What this task involves = Look for "icon" in each line of the records, and copy the lines that have it.

Supplied records =
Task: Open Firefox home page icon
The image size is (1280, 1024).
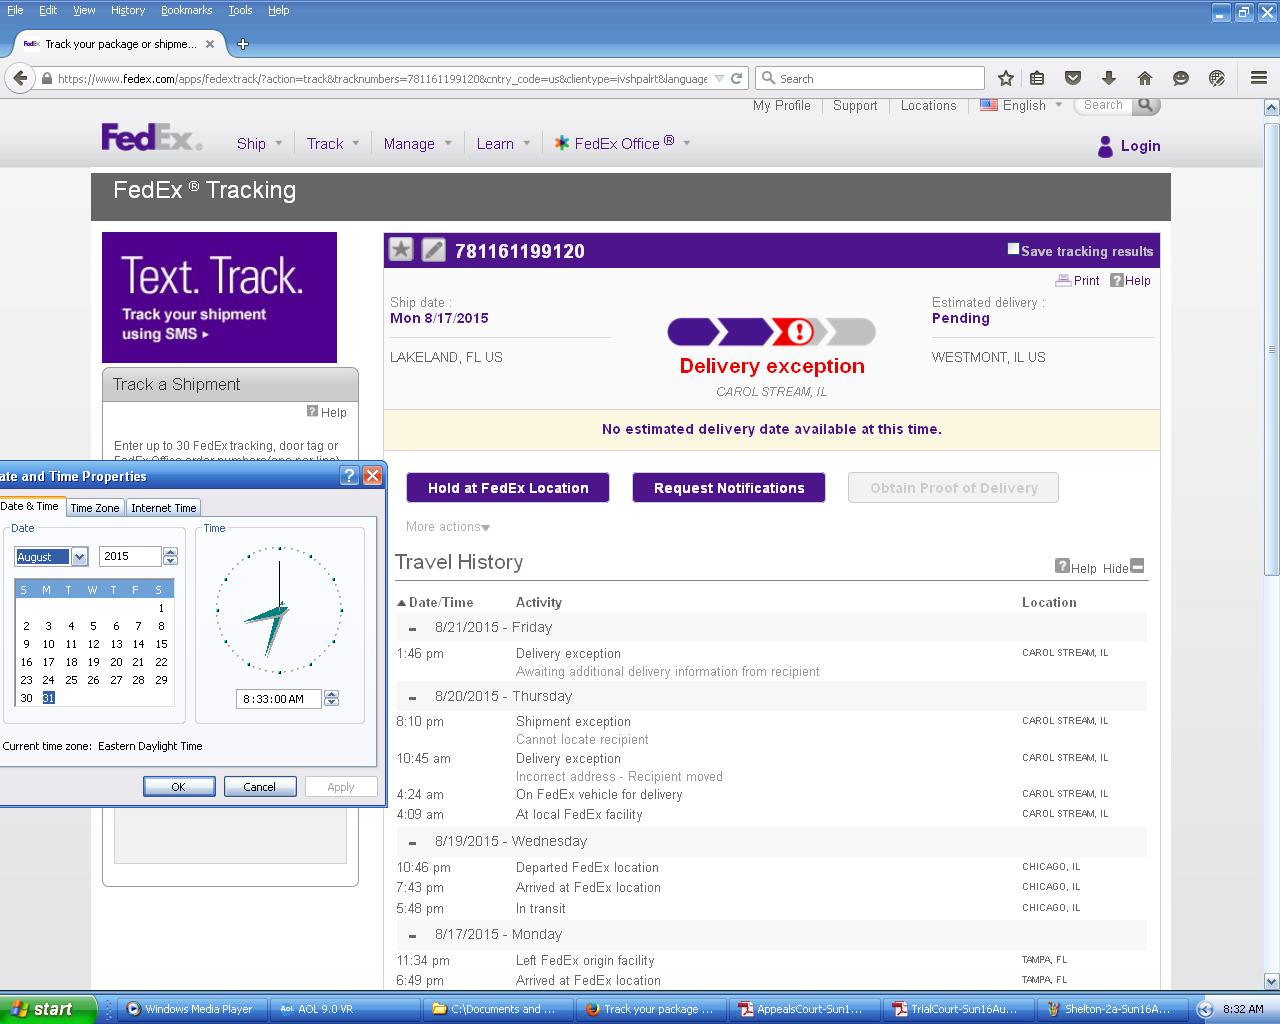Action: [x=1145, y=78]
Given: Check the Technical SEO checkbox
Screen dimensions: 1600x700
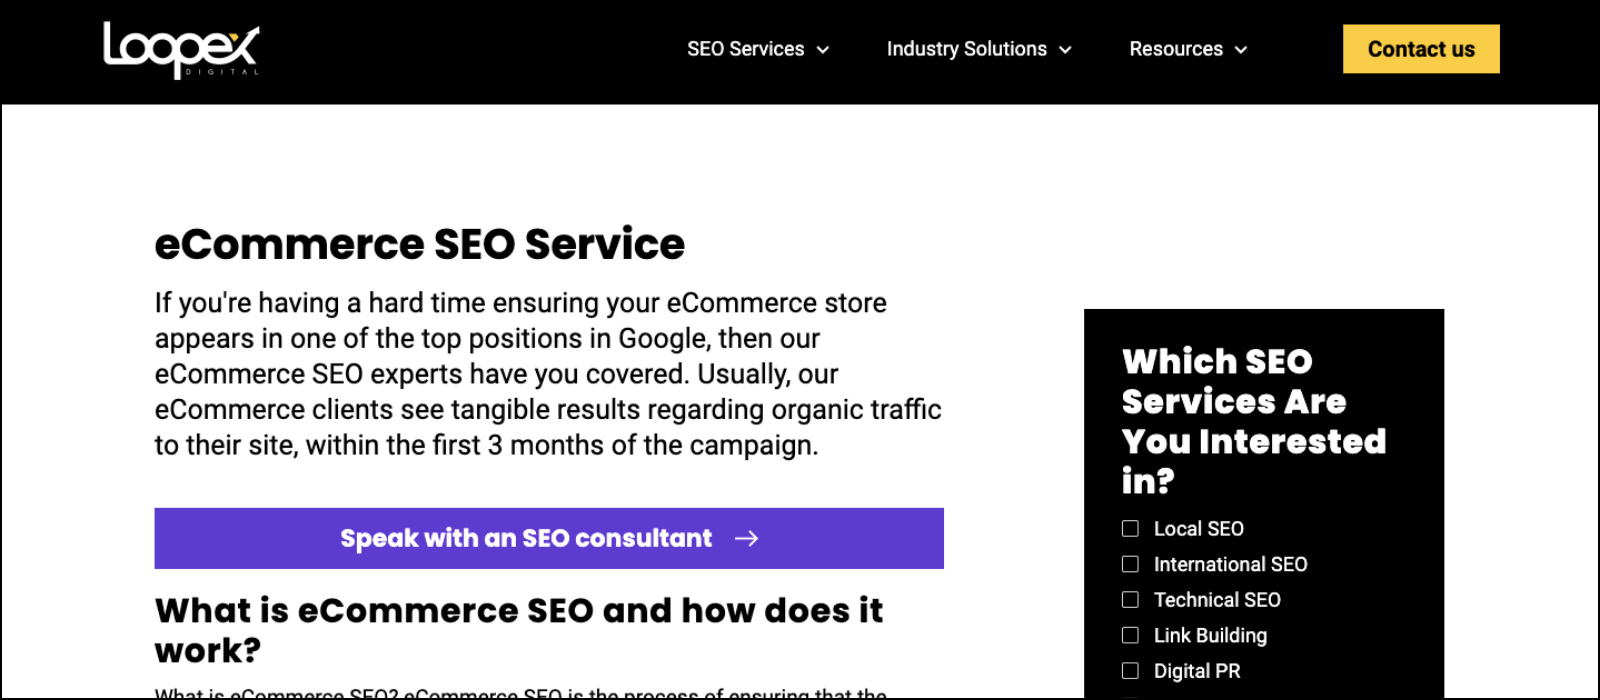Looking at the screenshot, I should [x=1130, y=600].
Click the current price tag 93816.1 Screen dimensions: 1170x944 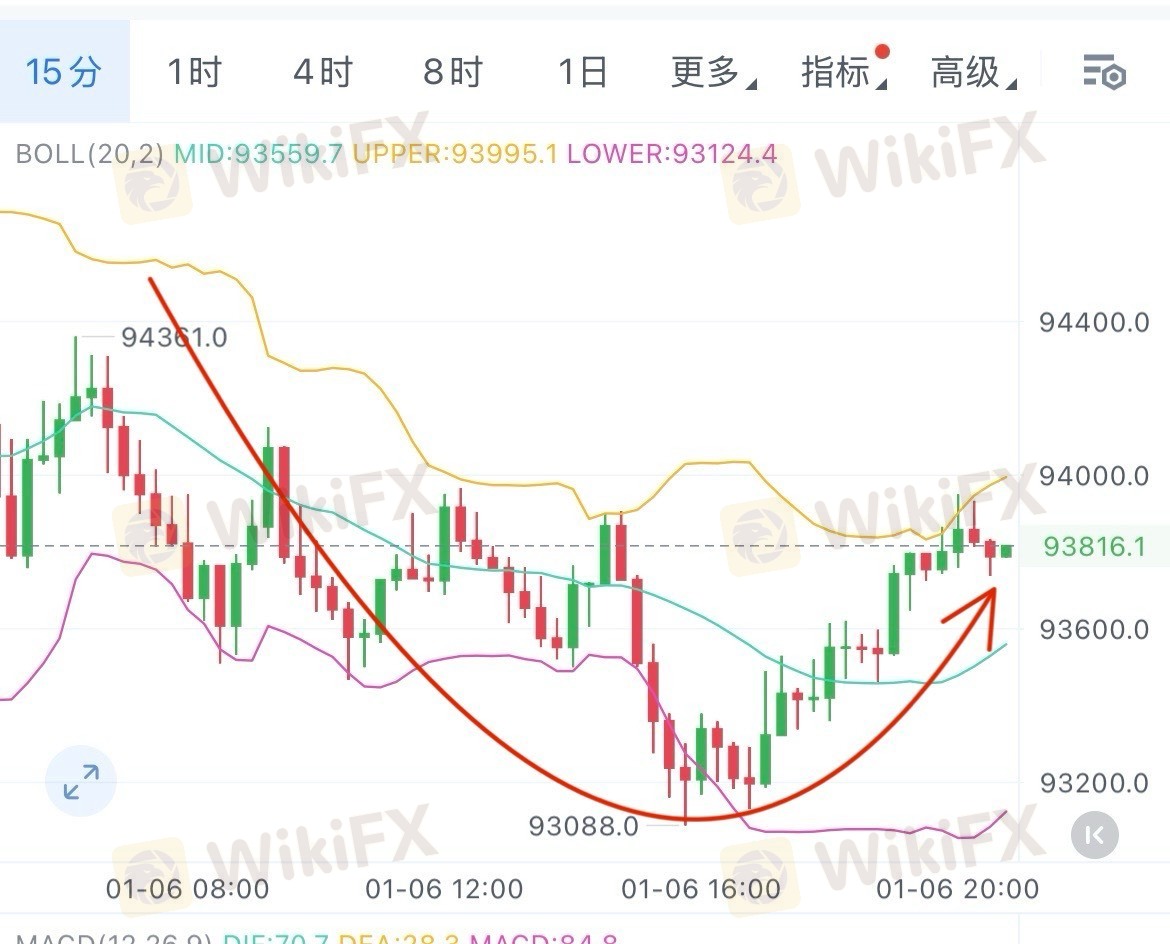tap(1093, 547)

...

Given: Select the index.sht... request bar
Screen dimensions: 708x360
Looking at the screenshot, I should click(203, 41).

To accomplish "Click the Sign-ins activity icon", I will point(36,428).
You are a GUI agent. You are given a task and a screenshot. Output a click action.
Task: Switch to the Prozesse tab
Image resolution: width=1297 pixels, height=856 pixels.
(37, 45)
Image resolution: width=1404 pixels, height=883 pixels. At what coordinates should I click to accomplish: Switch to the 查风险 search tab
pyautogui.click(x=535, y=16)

Written answer =
Task: Open Firefox home page icon
To accomplish "Click the Sign-ins activity icon", I will point(36,428).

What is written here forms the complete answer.